● Exercise
Go through the listing below and write out exactly the lines from the one that mentions "Image resolution: width=988" through the one that mentions "The height and", minus the pictures.

● Data provided
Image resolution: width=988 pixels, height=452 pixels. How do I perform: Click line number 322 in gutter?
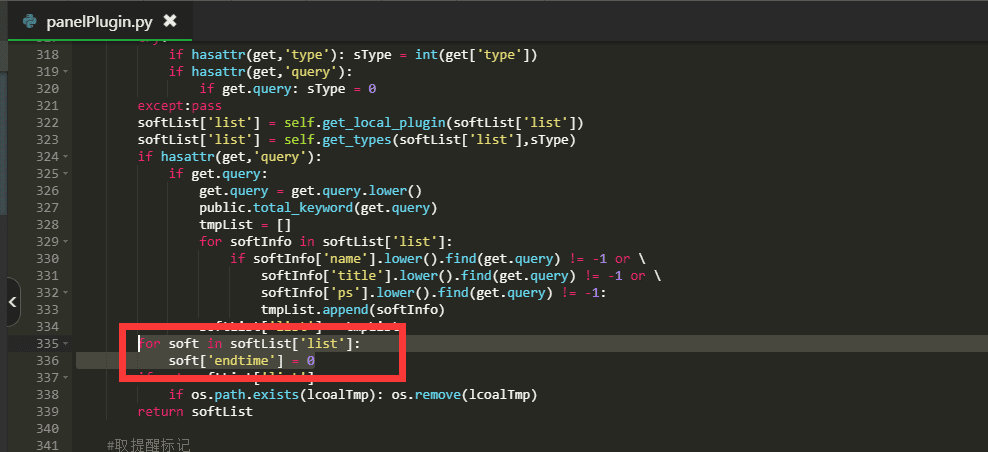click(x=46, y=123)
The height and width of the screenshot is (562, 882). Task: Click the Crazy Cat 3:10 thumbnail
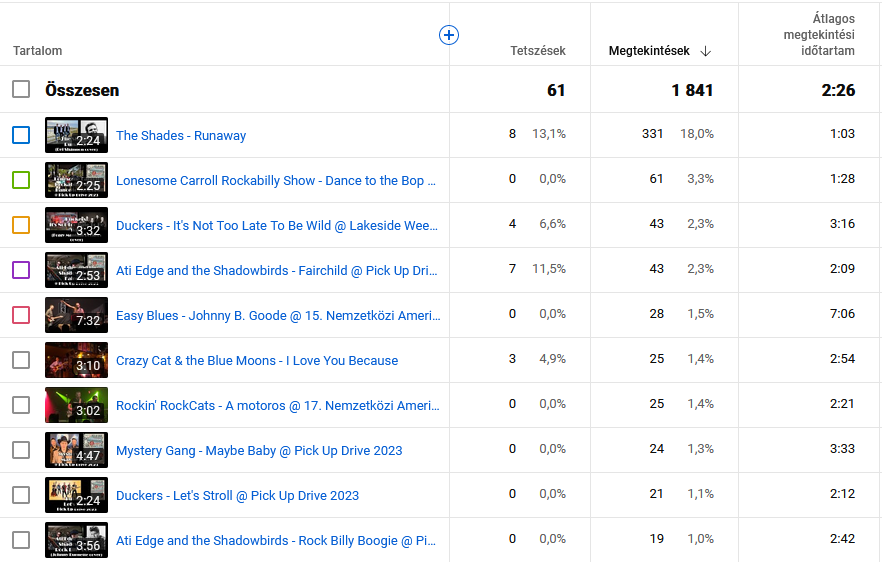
---
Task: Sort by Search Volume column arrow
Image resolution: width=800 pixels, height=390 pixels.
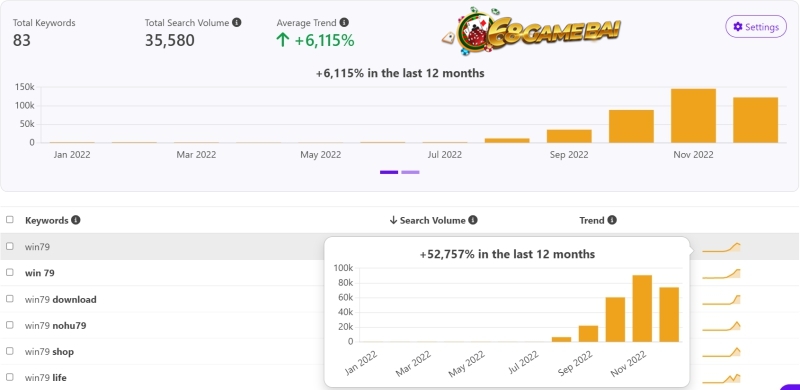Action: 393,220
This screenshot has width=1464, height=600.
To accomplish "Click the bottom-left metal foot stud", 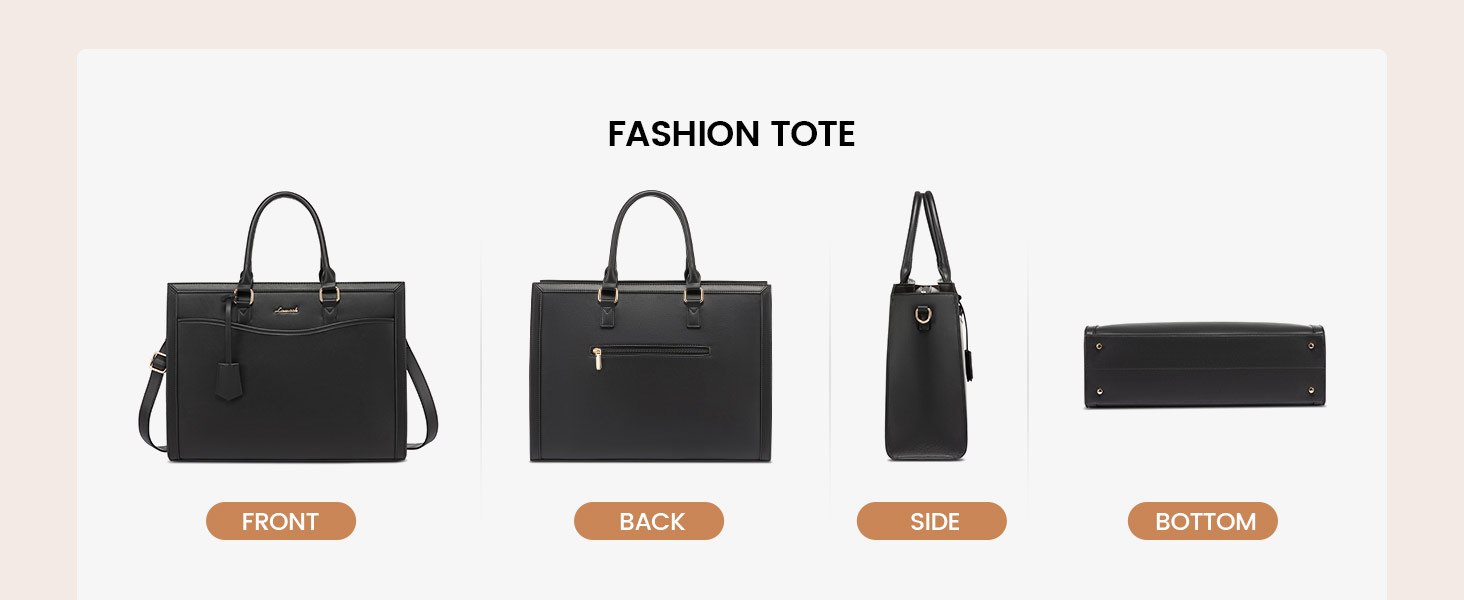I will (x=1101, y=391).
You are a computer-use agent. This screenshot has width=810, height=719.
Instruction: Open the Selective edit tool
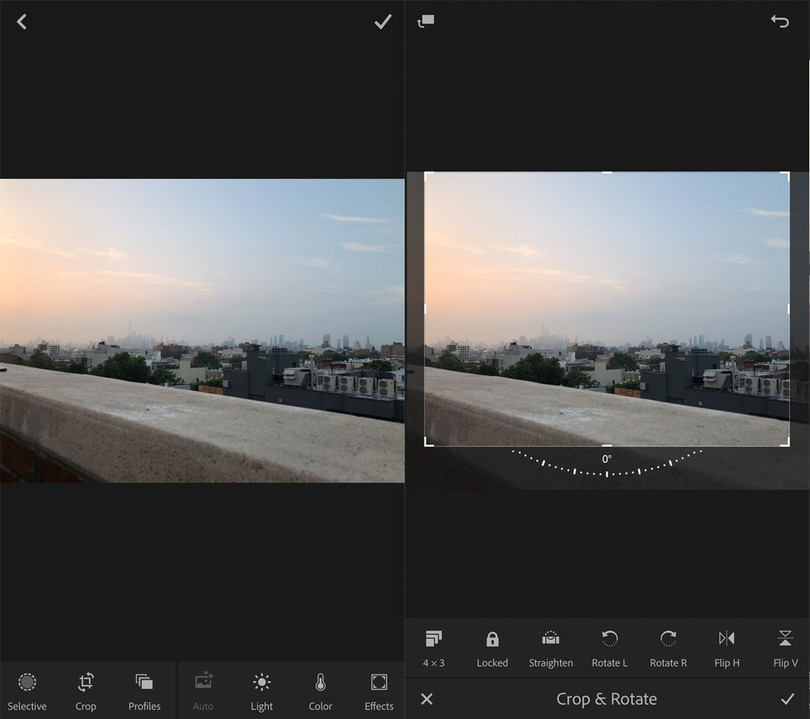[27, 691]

● Answer
Image resolution: width=988 pixels, height=452 pixels. How do I perform: Click line number 322 in gutter?
click(x=46, y=123)
The height and width of the screenshot is (562, 882). Task: Click the Crazy Cat 3:10 thumbnail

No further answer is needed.